What is required => Copy the records word for word, starting with the line that contains "Task: Click the Login link" and continuing through the end of the records. Omit the pictures.

Item position records =>
start

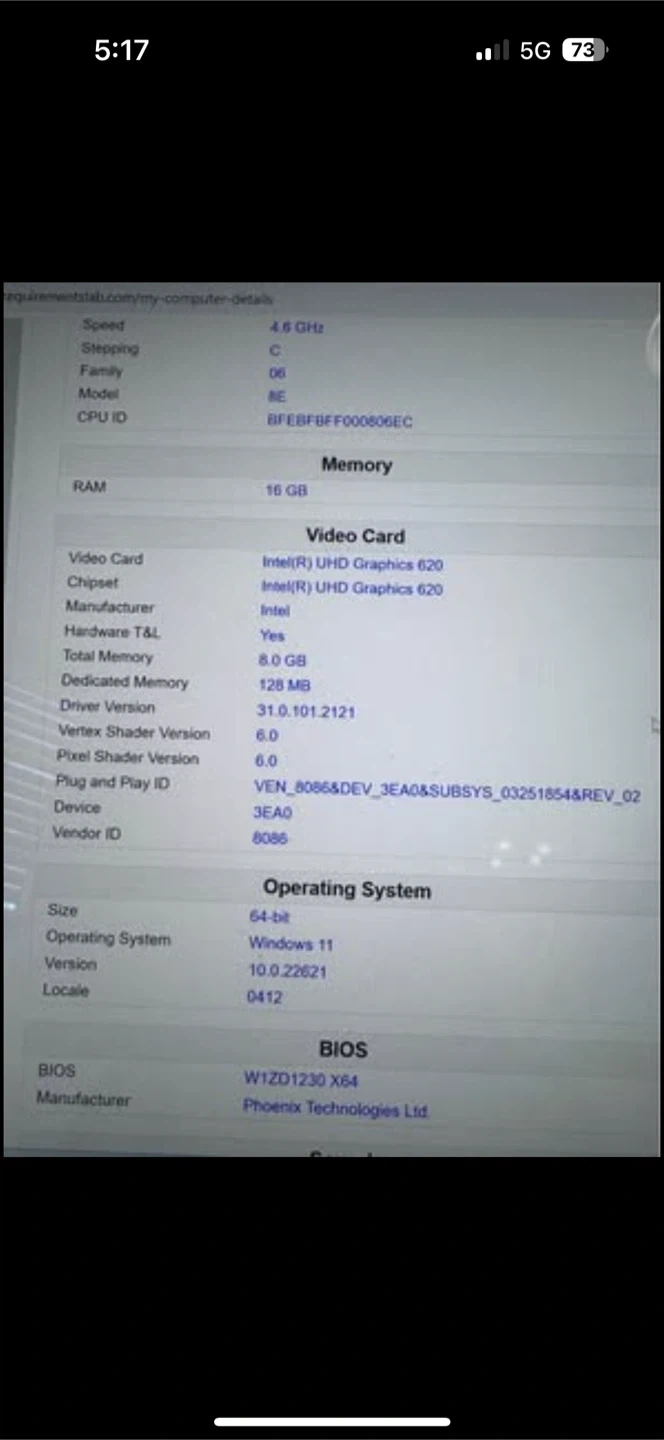Tap the battery level icon showing 73
Viewport: 664px width, 1440px height.
point(585,51)
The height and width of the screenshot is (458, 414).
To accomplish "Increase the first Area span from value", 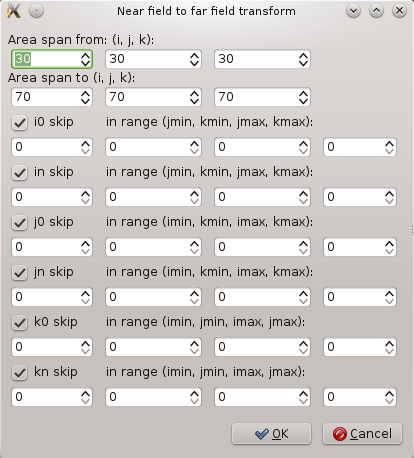I will coord(85,55).
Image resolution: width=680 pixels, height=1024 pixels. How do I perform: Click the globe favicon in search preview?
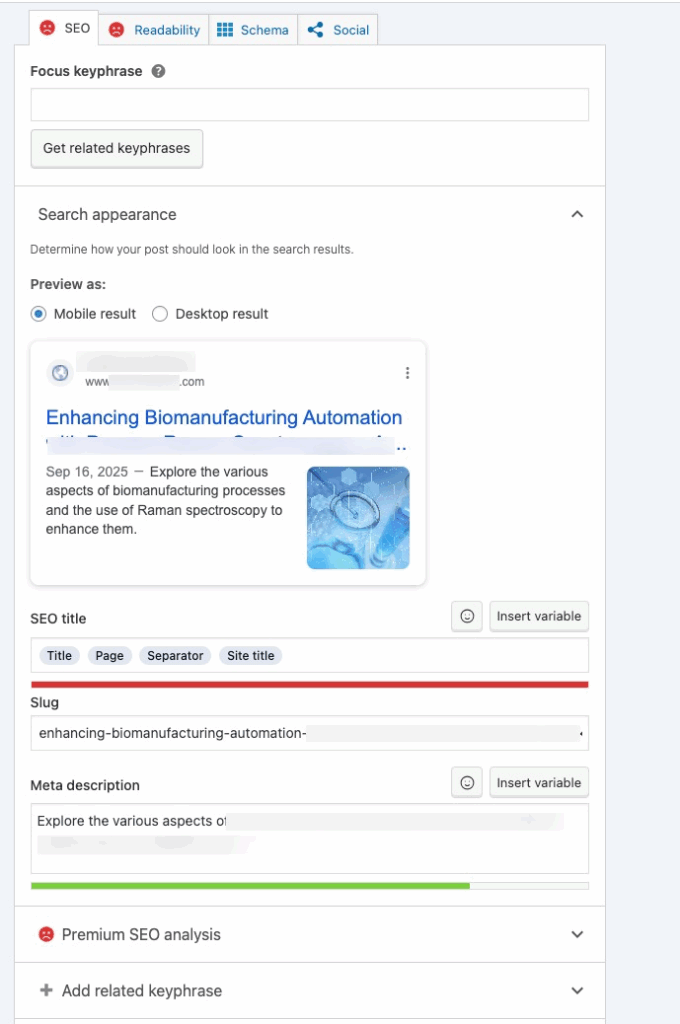[60, 373]
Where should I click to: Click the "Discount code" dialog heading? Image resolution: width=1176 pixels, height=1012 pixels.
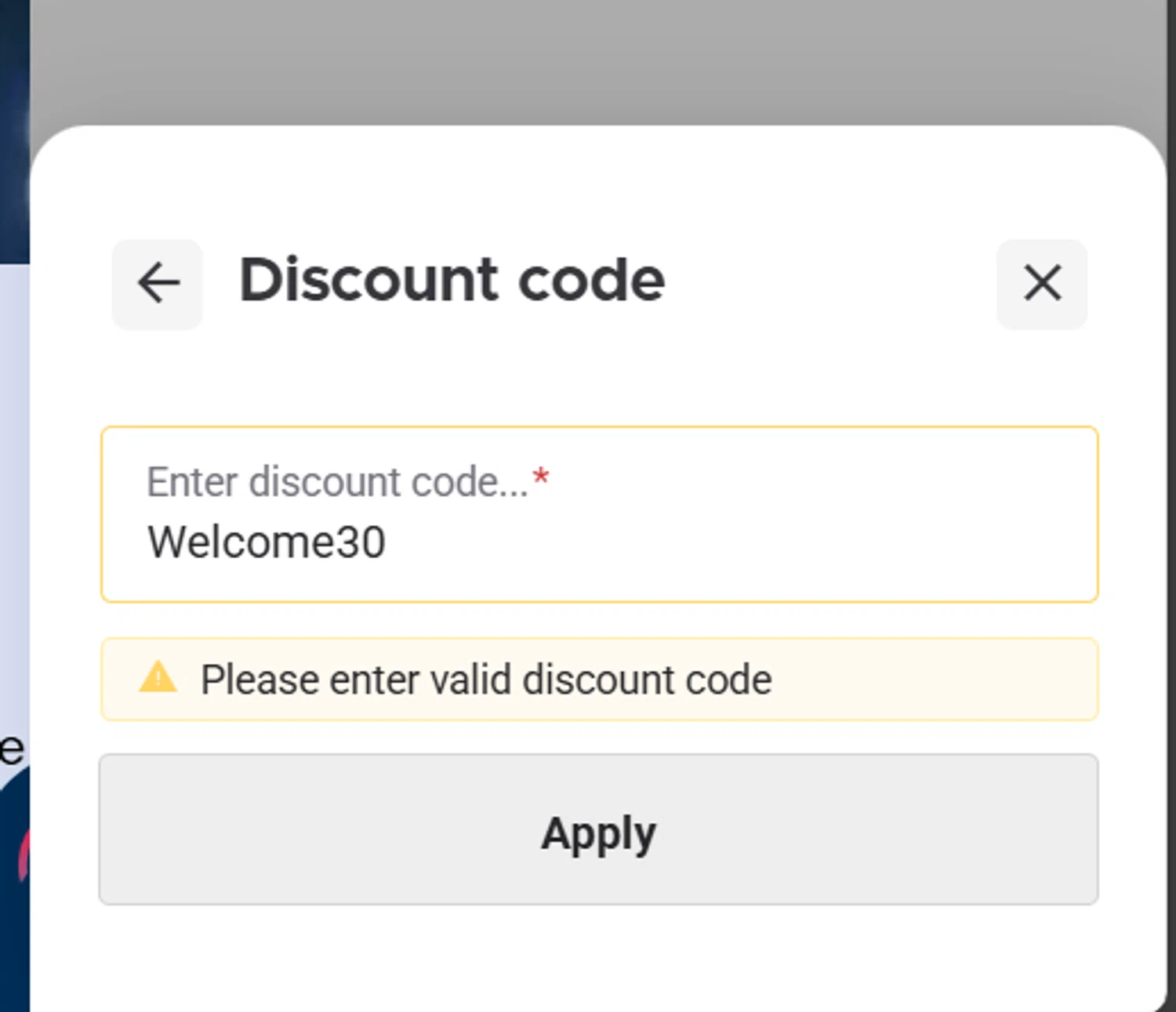coord(452,281)
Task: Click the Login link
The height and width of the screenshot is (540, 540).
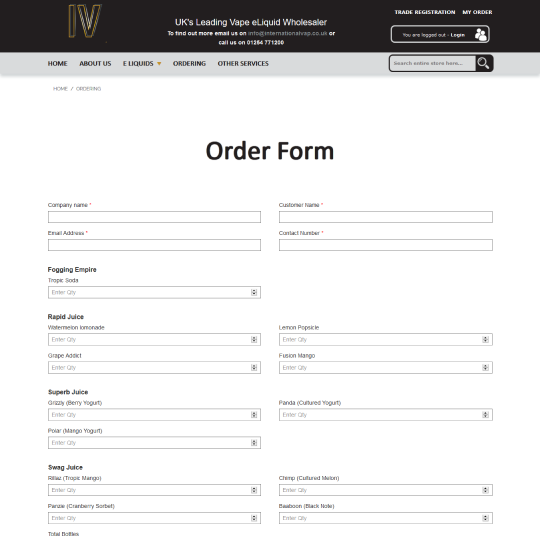Action: pyautogui.click(x=457, y=35)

end

Expected answer =>
Task: Click the Login link
The height and width of the screenshot is (540, 540).
Action: pyautogui.click(x=457, y=35)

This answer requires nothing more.